[Lightning-dev] Improving Payment Latency by Fast Forwards

ZmnSCPxj ZmnSCPxj at protonmail.com
Wed Apr 24 08:32:26 UTC 2019


Introduction
============

Currently, the protocol for forwarding requires 1.5 round trips before the next node can safely forward the payment.
This creates much greater latency for payments, and even with the current network at a nascent stage, payments can take entire seconds to complete.
As the network grows and some nodes start becoming unable to store the entire routemap, remote route lookups are needed.
Remote route lookups are likely to increase the route length, thus payment latency will increase even more.

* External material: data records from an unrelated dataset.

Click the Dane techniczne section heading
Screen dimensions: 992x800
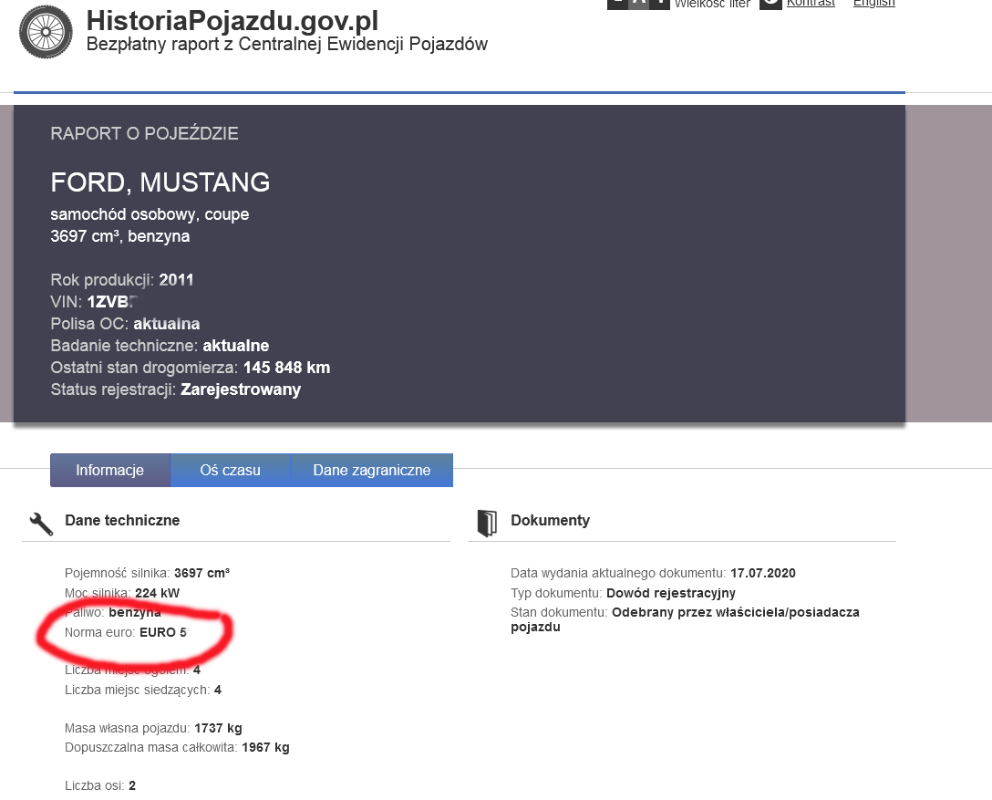coord(122,521)
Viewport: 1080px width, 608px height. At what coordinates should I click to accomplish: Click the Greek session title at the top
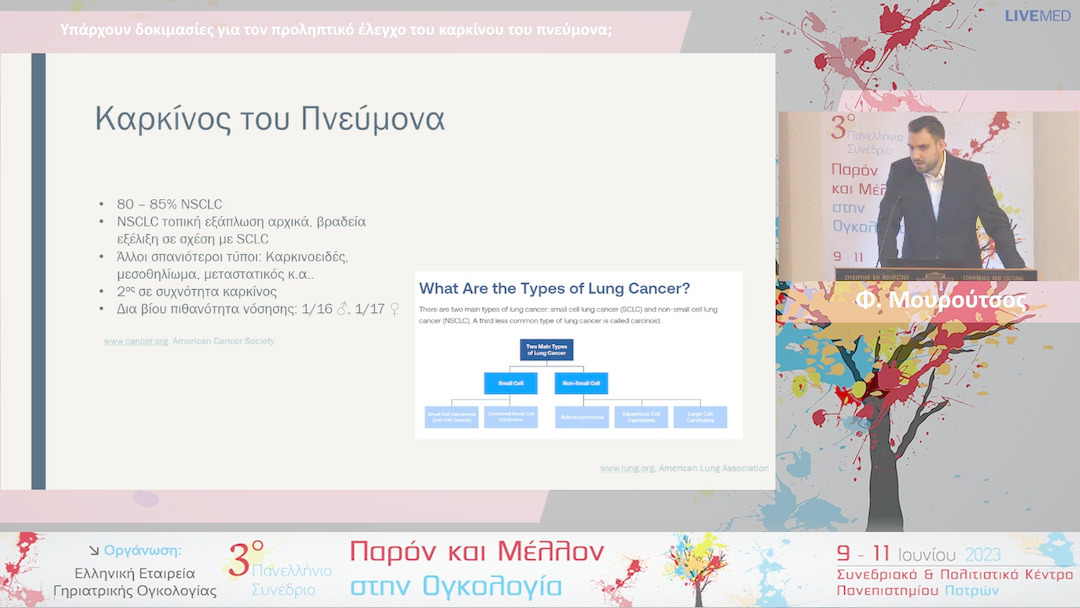(336, 29)
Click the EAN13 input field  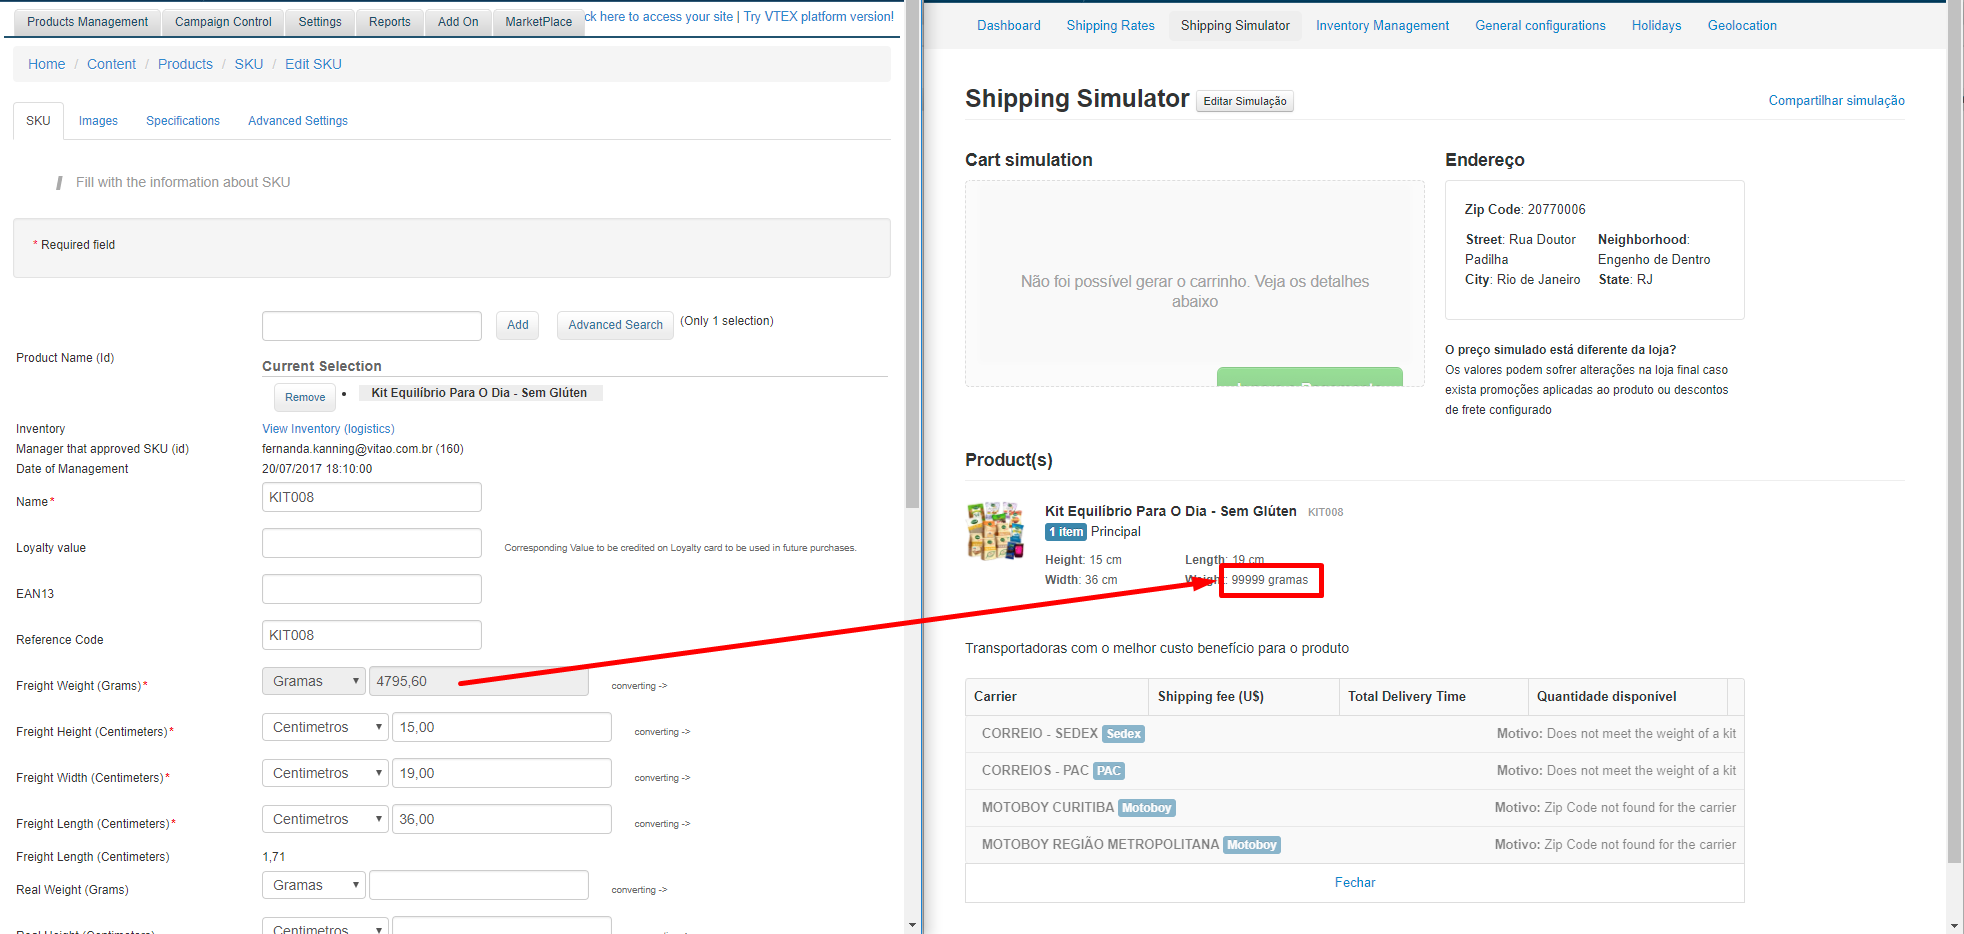(x=371, y=589)
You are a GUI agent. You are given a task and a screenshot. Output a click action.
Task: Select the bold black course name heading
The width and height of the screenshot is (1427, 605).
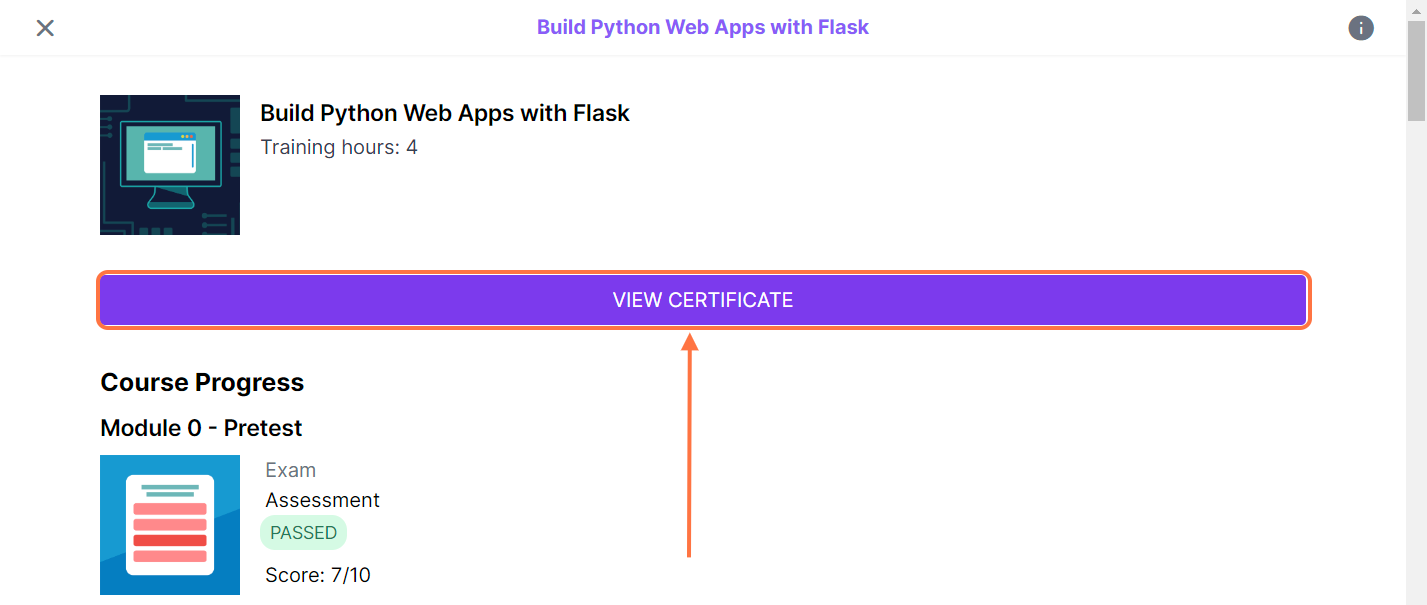[445, 113]
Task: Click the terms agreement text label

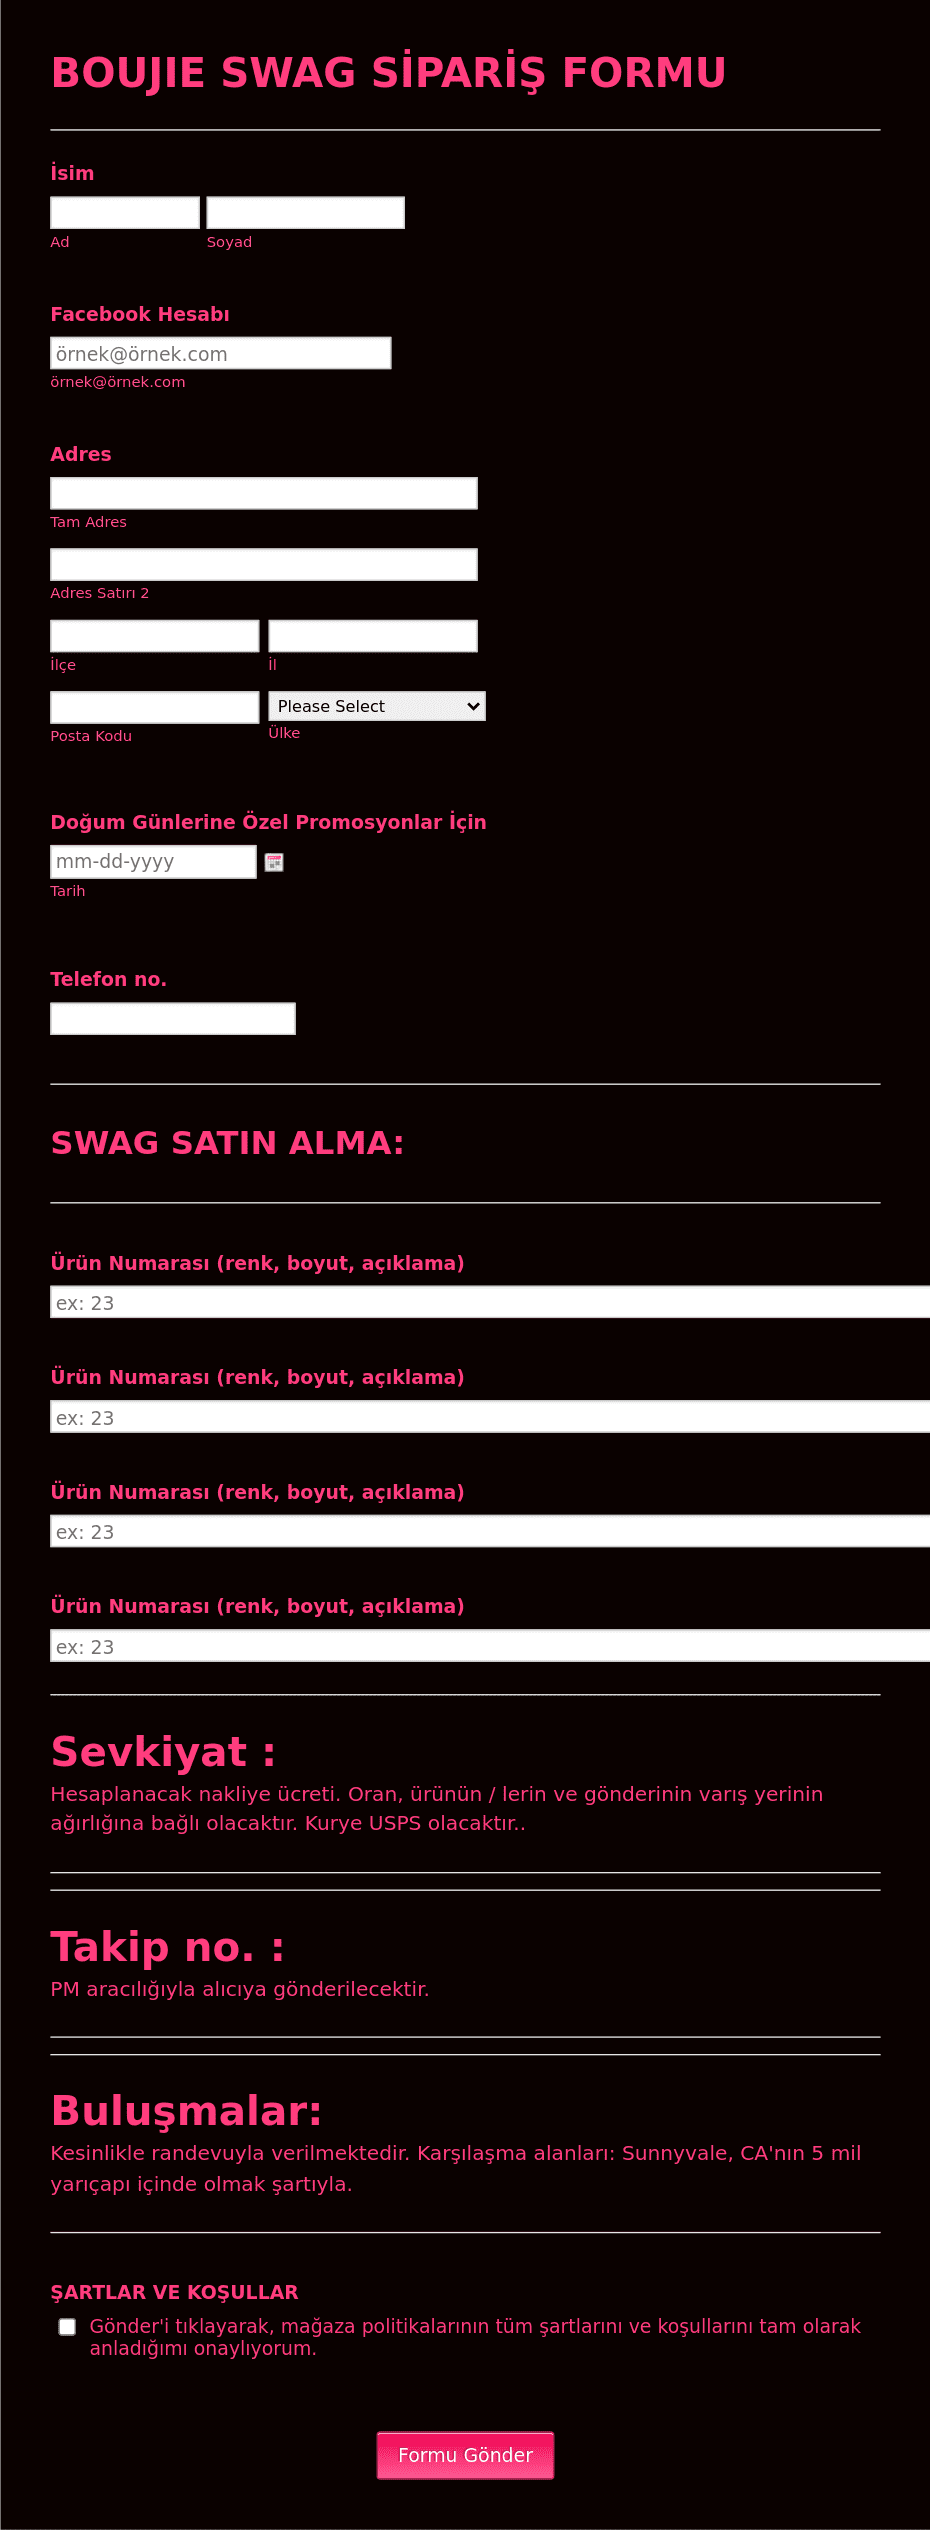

So, we should consider ways of improving payment latency, before the increasing LN size causes further increases in payment latency.
Like all optimizations, it is likely that we will need to run as fast as we can, just to stay in one place, like the Red Queen.

Slow Forwarding
---------------

The current protocol for a single forward looks like:

      Alice                     Bob                     Carol
        |                        |                        |
        | ---update_add_htlc---> |                        |
        | --commitment_signed--> |                        |
        |                        |                        |
        | <-commitment_signed--- |                        |
        | <--revoke_and_ack----- |                        |
        |                        |                        |
        | ---revoke_and_ack----> |                        |
        |                        | ---update_add_htlc---> |

Bob cannot safely forward `update_add_htlc` immediately since there is no commitment transaction that contains the HTLC yet.
Further, even when a new pair of commitment transactions is signed by Alice, two commitment transactions can still safely be put onchain, one of which does not contain the HTLC.
Only when Alice and Bob have revoked their previous commitment transaction can Bob safely forward to Carol.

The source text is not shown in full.